The test itself is quick (20-40 minutes) and involves using needles to scratch the surface of the skin to introduce very small quantities of each allergen being tested to the skin. This involves at most mild discomfort for a few seconds, and within 15 minutes or so, if there is any reaction to one or more of the allergens being tested, a small itchy red bump (a 'wheal') will appear on the skin. To check that the test is valid, a 'control' substance is used - histamine.
Skin prick tests can be affected by medication, so it is important that the doctor knows about any medication being taken such as antihistamines. In some cases, skin prick tests are not advised, particularly where there has been a previous severe allergic reaction or where very extensive eczema or psoriasis is present and no large enough section of clear skin is present for the test.
Psychological assessments are conducted for Autism and Attention Deficit Hyperactivity Disorder.
Autism and Autism Spectrum Disorders (ASD) affect around 1% of all children to varying degrees from mild to severe. Autism Spectrum Disorders include conditions previously referred to as Autistic Disorder, Asperger's and/or Pervasive Developmental Disorder (not otherwise specified). A positive diagnosis can help parents, family and caregivers to understand the impact of the condition and develop a management and learning support plan, as well as access special government funding for their child.
An early diagnosis helps achieve better outcomes for someone with ASD. The assessment itself may involve a range of medical specialists, for example speech pathologists, occupational therapists and psychologists in addition to the paediatric specialist.

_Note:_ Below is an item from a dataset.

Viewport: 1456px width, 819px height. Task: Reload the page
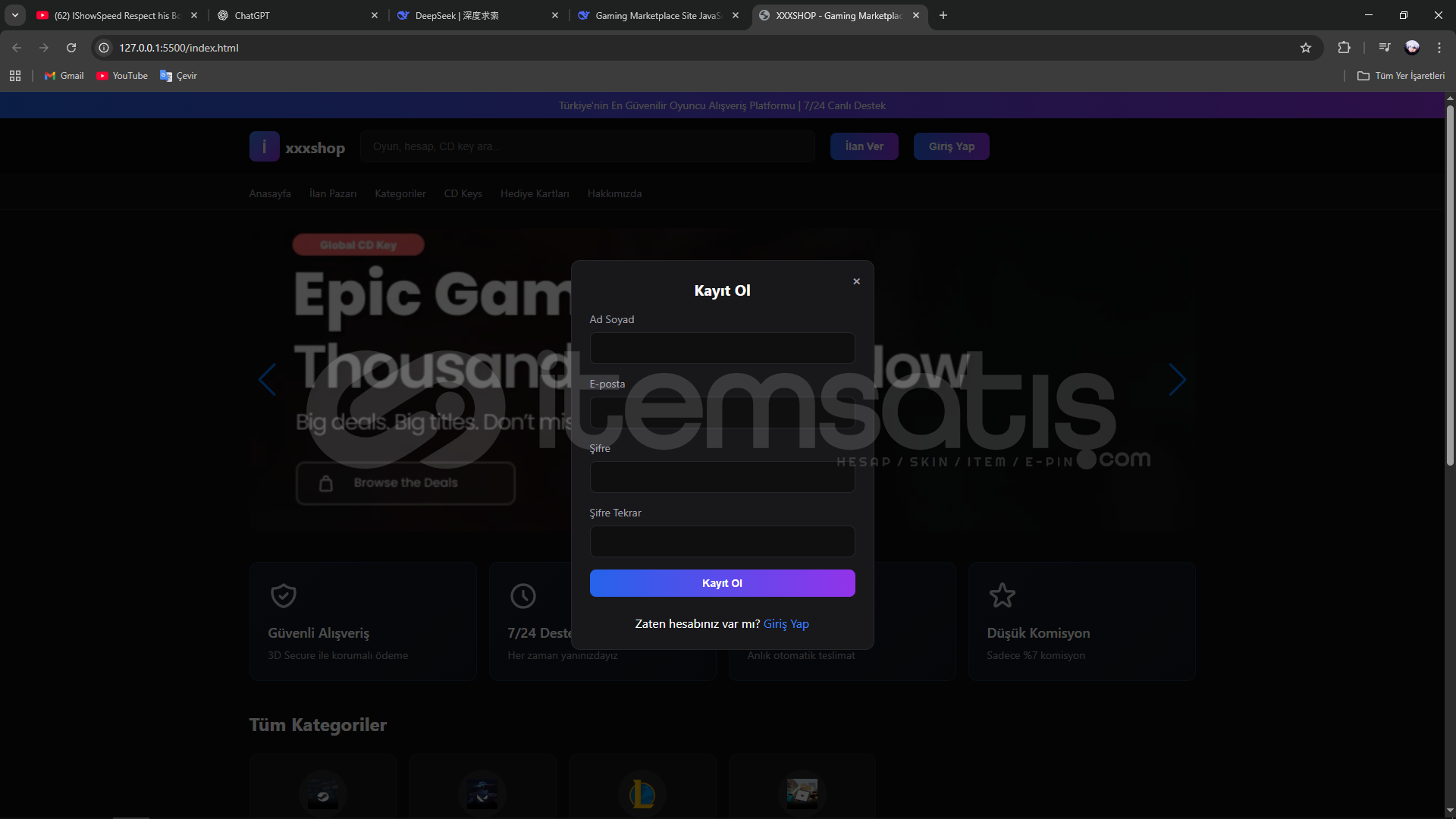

The assessment itself involves an observation schedule component (Autism Diagnostic Observation Schedule - 'ADOS') and a parental interview component (Autism Diagnostic Review - ADI). The assessment process is generally offered for children from 2 years of age.
Attention Deficit Hyperactivity Disorder (ADHD)
Just under 7% of children are diagnosed with ADHD. As with diagnosis of ASD, assessment is generally made by a small group of medical specialists, generally including a Paediatrician, a Psychologist, a Psychiatrist and sometimes an Occupational therapist and/or Speech pathologist.
The process involves a detailed analysis of the child's health record, development and behaviour and interviews with parents, caregivers and teachers. Some other tests, such as memory tests and attention tests may also be recommended.